_Work task_
Write out the stretch of lines below that begins at the line with "Toggle Tot. Generated" and ends at the line with "Task: Change the Activity card colour swatch", including both, exactly as given and nothing more.

_Source data_

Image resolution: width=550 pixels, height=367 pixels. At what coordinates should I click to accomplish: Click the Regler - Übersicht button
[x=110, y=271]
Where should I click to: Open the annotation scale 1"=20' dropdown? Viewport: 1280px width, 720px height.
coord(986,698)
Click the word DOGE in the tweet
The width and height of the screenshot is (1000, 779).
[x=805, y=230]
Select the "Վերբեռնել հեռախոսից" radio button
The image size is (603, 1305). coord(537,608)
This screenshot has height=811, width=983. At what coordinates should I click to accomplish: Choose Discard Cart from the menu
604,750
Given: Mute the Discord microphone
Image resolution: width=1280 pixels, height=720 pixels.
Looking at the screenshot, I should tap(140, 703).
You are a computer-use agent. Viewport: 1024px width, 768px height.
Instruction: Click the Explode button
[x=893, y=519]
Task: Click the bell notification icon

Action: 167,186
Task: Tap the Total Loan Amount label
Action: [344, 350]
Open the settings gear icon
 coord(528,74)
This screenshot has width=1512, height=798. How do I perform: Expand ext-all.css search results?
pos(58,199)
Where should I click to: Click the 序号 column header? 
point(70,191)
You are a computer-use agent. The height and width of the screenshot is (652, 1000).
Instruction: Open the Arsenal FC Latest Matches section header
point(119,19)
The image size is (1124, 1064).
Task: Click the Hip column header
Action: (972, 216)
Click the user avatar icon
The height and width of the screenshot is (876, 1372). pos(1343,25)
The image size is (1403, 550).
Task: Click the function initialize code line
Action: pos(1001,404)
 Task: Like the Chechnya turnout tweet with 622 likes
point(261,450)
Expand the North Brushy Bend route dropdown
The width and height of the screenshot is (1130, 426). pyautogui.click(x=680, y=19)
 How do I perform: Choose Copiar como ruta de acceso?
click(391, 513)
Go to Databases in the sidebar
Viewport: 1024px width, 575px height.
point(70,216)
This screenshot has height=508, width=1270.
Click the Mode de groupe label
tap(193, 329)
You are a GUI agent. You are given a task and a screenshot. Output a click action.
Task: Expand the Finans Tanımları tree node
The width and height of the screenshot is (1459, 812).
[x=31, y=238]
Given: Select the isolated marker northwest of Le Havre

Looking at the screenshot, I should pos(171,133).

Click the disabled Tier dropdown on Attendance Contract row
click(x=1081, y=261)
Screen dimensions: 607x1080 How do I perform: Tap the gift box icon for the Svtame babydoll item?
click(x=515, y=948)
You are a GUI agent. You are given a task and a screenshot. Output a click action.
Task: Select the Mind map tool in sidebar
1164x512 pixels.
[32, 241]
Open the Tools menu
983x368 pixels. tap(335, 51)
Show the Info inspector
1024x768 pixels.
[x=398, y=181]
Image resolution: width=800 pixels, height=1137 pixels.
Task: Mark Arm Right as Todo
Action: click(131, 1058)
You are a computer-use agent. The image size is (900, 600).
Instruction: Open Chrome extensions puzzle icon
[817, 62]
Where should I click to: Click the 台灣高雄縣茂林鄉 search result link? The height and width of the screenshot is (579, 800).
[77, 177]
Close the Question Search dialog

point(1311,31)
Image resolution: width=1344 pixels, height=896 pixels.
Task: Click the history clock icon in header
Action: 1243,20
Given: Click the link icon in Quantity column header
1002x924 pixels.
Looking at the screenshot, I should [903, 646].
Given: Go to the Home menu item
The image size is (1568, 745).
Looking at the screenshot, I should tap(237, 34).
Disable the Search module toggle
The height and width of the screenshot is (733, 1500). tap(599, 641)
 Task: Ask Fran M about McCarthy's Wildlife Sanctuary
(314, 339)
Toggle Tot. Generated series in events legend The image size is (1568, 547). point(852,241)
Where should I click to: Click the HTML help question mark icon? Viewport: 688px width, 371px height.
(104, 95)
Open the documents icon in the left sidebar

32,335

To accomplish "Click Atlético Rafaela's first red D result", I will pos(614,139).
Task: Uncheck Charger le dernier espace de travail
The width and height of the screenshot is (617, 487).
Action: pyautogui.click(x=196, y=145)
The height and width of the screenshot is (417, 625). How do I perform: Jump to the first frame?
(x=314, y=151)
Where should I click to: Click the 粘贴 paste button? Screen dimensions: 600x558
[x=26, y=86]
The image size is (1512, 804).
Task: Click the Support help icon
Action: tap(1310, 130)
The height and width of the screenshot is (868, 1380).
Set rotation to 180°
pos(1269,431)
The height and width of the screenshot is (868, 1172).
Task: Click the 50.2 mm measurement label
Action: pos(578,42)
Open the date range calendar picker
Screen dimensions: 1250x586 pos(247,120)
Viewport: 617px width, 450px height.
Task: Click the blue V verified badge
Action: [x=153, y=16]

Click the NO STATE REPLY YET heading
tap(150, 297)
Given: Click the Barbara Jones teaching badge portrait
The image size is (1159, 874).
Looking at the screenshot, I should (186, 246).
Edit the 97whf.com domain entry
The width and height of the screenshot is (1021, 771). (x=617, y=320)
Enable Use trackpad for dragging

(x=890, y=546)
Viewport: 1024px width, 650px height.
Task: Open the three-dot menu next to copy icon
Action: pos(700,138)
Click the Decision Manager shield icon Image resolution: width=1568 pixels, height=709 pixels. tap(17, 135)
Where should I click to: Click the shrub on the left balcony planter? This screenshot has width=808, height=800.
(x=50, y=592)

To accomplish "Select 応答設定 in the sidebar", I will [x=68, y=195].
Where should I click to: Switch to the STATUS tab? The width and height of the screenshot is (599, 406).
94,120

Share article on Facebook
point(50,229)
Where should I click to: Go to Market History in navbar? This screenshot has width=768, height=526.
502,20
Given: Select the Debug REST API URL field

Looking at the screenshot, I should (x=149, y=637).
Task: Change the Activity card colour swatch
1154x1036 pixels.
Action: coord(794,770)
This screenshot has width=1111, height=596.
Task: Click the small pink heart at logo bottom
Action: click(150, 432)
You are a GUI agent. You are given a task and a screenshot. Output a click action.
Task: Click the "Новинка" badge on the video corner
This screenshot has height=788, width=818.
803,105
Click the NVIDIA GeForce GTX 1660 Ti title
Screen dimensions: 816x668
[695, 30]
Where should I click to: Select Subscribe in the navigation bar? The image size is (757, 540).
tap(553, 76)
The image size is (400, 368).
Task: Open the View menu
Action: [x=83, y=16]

_Output_
Toggle Tot. Generated series in events legend The image size is (1568, 547). point(852,241)
Where should I click to: Click the HTML help question mark icon? Viewport: 688px width, 371px height.
(104, 95)
Open the documents icon in the left sidebar

32,335

To accomplish "Click Atlético Rafaela's first red D result", I will pos(614,139).
Task: Uncheck Charger le dernier espace de travail
The width and height of the screenshot is (617, 487).
Action: pyautogui.click(x=196, y=145)
The height and width of the screenshot is (417, 625). How do I perform: Jump to the first frame?
(x=314, y=151)
Where should I click to: Click the 粘贴 paste button? Screen dimensions: 600x558
[x=26, y=86]
The image size is (1512, 804).
Task: Click the Support help icon
Action: tap(1310, 130)
The height and width of the screenshot is (868, 1380).
Set rotation to 180°
pos(1269,431)
The height and width of the screenshot is (868, 1172).
Task: Click the 50.2 mm measurement label
Action: pos(578,42)
Open the date range calendar picker
Screen dimensions: 1250x586 pos(247,120)
Viewport: 617px width, 450px height.
Task: Click the blue V verified badge
Action: [x=153, y=16]

Click the NO STATE REPLY YET heading
tap(150, 297)
Given: Click the Barbara Jones teaching badge portrait
The image size is (1159, 874).
Looking at the screenshot, I should (186, 246).
Edit the 97whf.com domain entry
The width and height of the screenshot is (1021, 771). (x=617, y=320)
Enable Use trackpad for dragging

(x=890, y=546)
Viewport: 1024px width, 650px height.
Task: Open the three-dot menu next to copy icon
Action: pos(700,138)
Click the Decision Manager shield icon Image resolution: width=1568 pixels, height=709 pixels. tap(17, 135)
Where should I click to: Click the shrub on the left balcony planter? This screenshot has width=808, height=800.
(x=50, y=592)

To accomplish "Select 応答設定 in the sidebar", I will [x=68, y=195].
Where should I click to: Switch to the STATUS tab? The width and height of the screenshot is (599, 406).
94,120

Share article on Facebook
point(50,229)
Where should I click to: Go to Market History in navbar? This screenshot has width=768, height=526.
502,20
Given: Select the Debug REST API URL field

Looking at the screenshot, I should (x=149, y=637).
Task: Change the Activity card colour swatch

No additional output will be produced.